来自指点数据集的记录
★ ★ ★
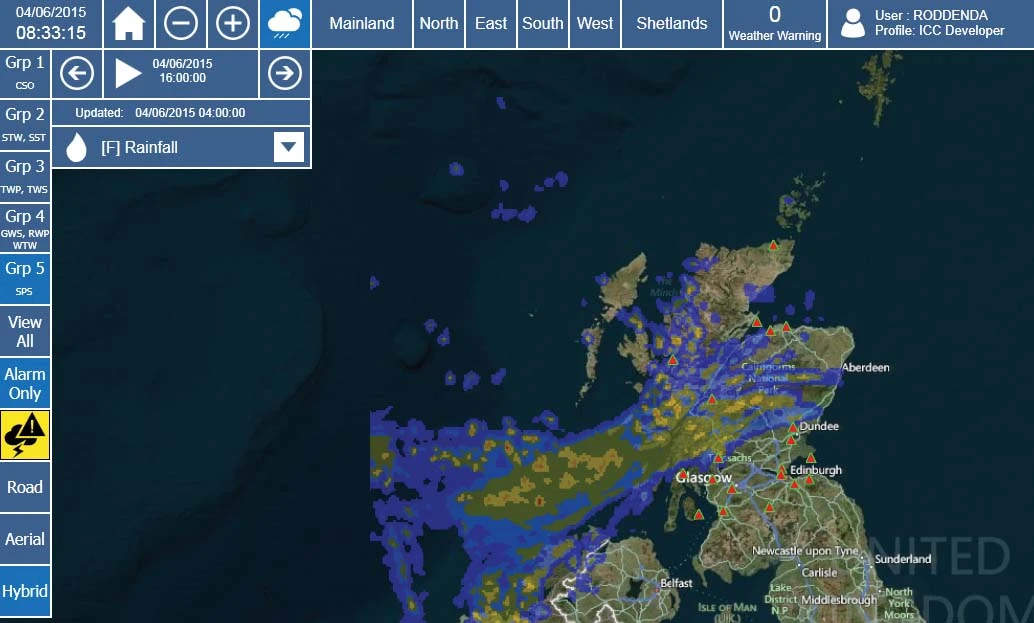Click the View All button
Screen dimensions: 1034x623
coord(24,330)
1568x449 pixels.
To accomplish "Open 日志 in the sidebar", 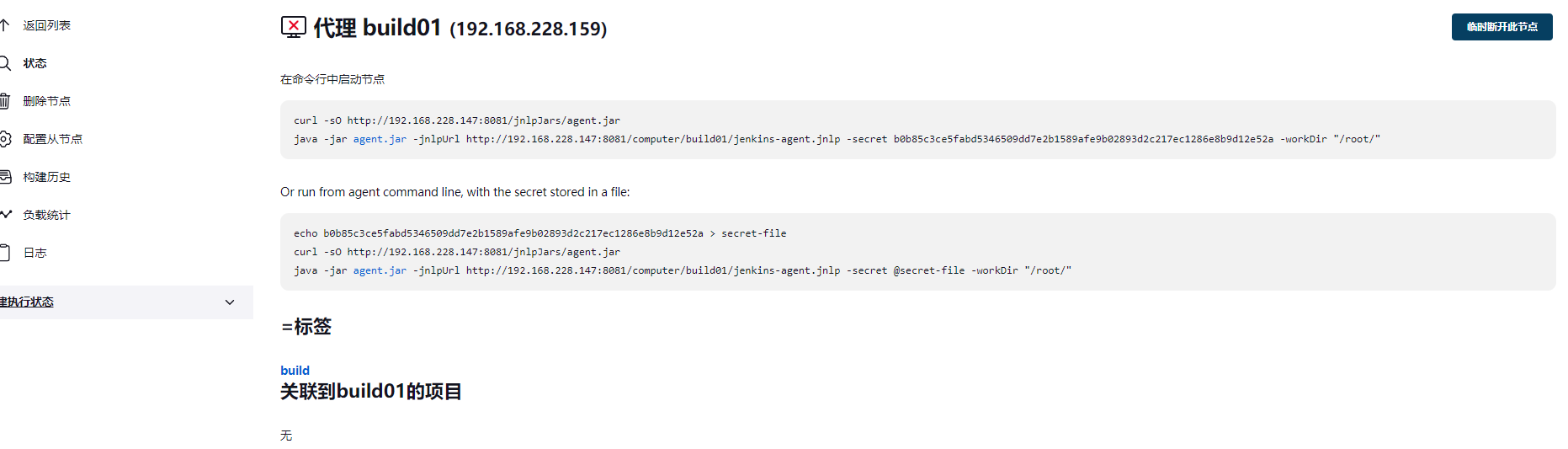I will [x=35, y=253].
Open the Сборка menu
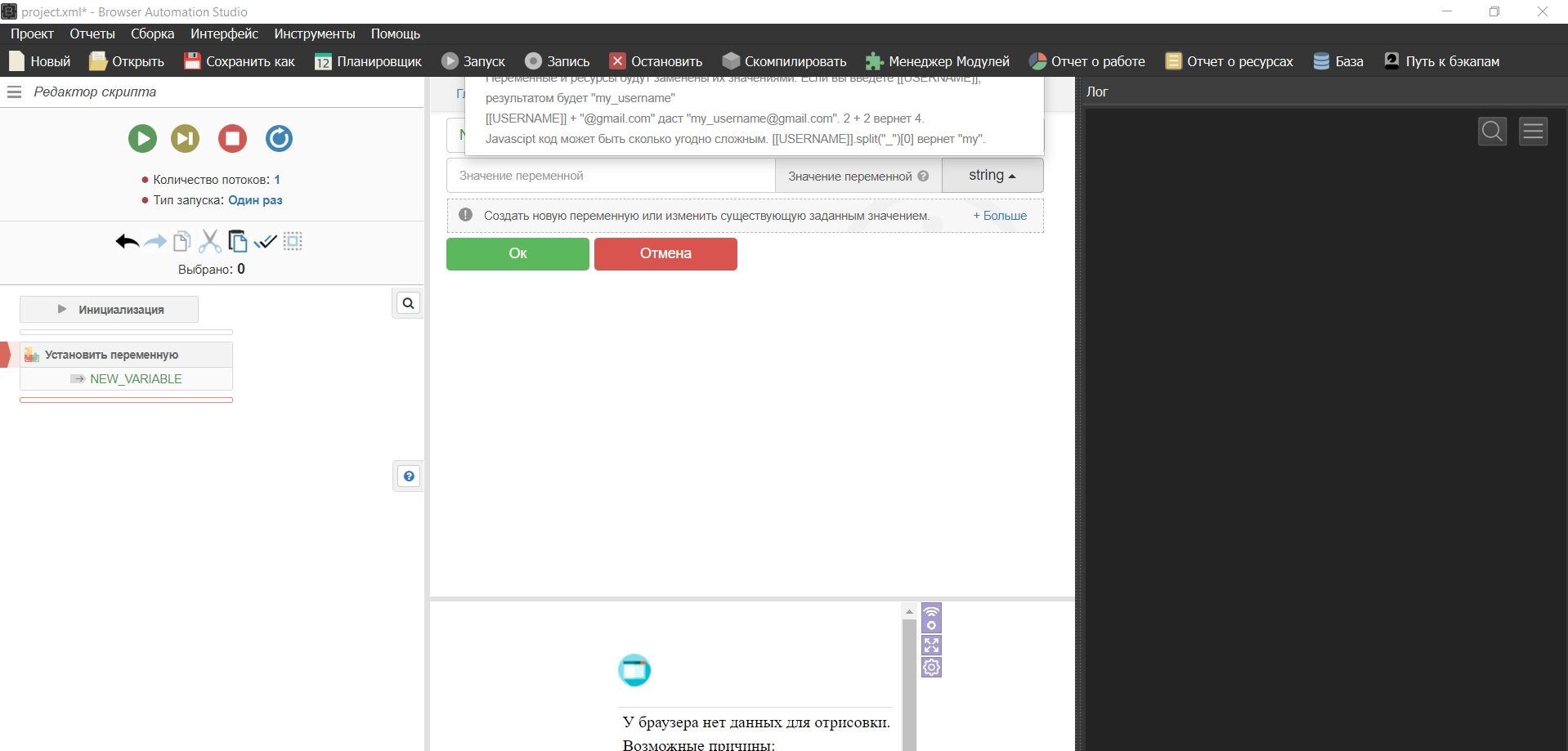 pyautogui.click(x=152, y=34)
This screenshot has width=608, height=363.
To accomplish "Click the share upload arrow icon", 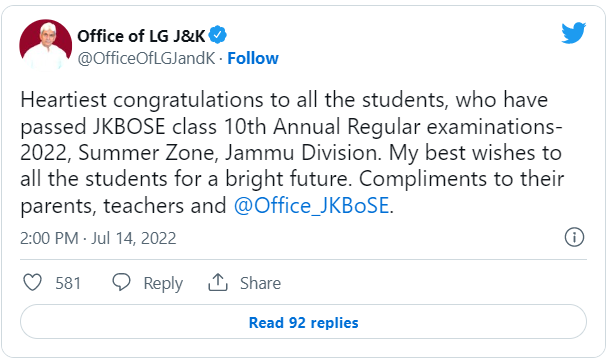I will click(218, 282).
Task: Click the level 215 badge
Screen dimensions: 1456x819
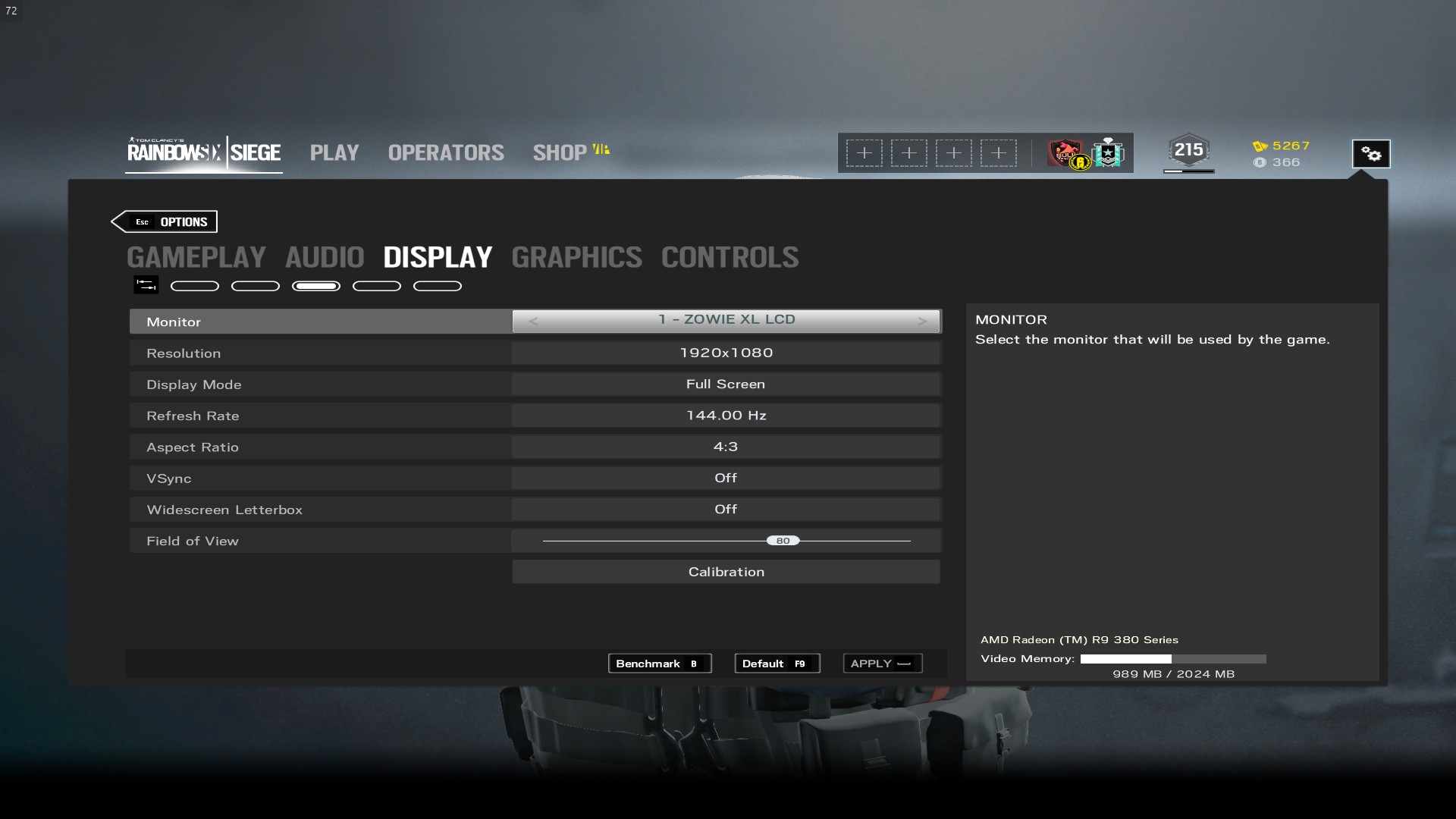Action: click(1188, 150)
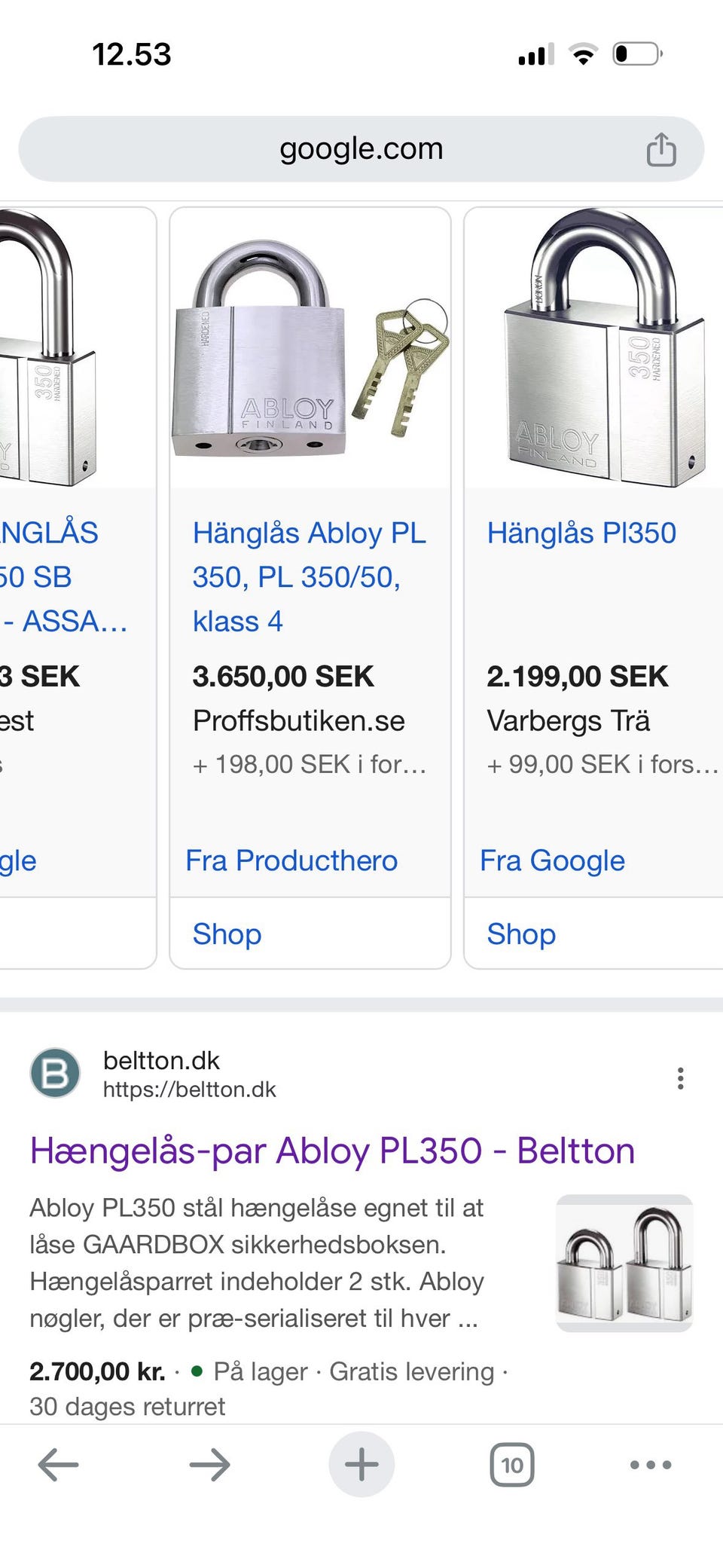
★ ★ ★
## 任务
请从含有“Task: Click the level 215 badge”的那一行开始，到材料末尾结束，把这些行一字不差地照抄下来。答案中不要包括图片。

## 回答如下
Task: Click the level 215 badge
Screen dimensions: 1456x819
Action: click(1188, 150)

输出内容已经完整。